• [Work to complete]: Your task is to restate word for word the line containing "The height and width of the screenshot is (896, 1344)." and each line that follows it in the listing, and only those.

• [The records]:
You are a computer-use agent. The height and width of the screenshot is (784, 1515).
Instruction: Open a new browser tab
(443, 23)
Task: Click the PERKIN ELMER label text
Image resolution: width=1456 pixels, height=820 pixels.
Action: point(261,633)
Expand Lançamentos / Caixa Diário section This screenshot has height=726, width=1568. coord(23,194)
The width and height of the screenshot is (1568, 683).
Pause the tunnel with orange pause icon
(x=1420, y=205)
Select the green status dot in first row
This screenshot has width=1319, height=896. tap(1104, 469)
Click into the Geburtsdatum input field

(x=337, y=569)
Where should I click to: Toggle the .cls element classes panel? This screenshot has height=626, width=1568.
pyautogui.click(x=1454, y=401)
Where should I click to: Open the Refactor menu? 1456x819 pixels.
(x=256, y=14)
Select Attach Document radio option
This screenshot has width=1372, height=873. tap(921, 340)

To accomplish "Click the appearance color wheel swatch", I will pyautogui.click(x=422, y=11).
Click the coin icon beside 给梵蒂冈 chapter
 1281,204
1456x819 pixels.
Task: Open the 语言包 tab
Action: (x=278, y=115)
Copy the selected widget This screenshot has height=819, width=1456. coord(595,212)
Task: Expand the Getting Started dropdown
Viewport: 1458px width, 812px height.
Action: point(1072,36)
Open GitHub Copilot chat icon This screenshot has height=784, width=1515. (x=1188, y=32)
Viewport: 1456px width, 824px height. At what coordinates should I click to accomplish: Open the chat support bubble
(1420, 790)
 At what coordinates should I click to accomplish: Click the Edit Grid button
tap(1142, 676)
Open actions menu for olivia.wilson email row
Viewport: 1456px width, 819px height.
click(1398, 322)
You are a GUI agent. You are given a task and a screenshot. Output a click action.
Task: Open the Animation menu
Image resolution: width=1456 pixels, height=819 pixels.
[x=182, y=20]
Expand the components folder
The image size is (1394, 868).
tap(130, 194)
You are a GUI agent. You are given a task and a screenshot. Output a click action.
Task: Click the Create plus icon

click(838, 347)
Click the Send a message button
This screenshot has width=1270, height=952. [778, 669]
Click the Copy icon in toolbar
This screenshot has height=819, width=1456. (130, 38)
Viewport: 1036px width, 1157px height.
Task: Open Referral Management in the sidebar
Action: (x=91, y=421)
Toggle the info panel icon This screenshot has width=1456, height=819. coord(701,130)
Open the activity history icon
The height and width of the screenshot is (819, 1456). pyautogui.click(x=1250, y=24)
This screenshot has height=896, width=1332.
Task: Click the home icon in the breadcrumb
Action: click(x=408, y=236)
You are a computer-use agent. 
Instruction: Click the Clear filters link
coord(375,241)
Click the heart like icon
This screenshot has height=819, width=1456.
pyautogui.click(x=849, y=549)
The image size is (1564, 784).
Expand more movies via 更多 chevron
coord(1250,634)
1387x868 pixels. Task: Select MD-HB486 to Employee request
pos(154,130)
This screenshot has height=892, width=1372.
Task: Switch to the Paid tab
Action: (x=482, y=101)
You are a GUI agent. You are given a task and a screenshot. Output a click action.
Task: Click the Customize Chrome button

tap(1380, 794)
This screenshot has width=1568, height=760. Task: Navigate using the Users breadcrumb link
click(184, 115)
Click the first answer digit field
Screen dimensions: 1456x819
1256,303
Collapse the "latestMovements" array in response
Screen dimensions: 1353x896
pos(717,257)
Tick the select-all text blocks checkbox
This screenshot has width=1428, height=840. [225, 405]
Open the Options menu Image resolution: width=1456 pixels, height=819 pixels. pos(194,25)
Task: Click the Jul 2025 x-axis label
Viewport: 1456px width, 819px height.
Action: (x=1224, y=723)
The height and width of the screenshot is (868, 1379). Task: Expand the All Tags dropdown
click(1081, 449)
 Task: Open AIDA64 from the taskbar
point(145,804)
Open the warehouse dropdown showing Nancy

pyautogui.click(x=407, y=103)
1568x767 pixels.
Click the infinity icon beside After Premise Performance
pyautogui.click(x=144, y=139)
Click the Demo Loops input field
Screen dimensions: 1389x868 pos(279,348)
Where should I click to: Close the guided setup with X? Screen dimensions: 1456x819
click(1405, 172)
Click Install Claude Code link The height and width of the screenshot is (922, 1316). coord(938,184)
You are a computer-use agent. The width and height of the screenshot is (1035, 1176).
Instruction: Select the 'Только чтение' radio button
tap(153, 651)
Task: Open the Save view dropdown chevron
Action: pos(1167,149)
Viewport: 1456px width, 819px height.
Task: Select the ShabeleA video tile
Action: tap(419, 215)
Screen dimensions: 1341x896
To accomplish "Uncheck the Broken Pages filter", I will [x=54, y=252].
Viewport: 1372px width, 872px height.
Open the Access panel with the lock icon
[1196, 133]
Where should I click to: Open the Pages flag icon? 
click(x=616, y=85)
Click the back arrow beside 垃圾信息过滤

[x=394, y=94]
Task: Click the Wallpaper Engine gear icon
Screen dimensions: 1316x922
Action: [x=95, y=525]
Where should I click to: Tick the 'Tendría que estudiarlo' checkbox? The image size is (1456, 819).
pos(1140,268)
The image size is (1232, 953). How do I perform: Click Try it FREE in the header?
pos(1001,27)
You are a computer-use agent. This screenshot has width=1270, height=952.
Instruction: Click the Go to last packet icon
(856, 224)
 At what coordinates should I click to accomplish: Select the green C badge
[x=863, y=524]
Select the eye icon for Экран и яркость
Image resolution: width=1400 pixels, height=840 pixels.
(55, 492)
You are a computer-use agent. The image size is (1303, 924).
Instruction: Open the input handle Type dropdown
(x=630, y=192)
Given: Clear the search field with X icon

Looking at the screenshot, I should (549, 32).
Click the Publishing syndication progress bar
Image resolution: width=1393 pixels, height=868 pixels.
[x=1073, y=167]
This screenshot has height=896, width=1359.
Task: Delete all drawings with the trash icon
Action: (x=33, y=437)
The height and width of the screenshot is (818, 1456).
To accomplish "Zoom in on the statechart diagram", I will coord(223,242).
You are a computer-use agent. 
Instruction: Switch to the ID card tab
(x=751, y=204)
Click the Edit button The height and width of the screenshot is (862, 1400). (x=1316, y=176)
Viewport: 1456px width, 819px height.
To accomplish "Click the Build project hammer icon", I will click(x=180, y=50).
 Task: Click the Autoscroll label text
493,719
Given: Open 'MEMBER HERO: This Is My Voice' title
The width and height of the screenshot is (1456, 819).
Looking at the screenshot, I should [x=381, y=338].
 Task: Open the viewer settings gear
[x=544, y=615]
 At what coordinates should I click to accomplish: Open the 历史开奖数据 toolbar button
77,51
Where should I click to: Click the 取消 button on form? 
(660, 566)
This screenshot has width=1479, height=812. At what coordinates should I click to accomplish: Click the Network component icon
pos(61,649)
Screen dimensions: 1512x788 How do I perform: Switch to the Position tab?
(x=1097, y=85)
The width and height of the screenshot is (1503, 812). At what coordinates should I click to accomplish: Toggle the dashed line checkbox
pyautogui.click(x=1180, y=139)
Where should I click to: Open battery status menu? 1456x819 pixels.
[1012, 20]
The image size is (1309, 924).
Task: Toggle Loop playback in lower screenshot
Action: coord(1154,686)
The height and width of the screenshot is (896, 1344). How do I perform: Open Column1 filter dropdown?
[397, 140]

• [Answer space]:
The height and width of the screenshot is (896, 1344). How do I perform: Open Column1 filter dropdown?
[397, 140]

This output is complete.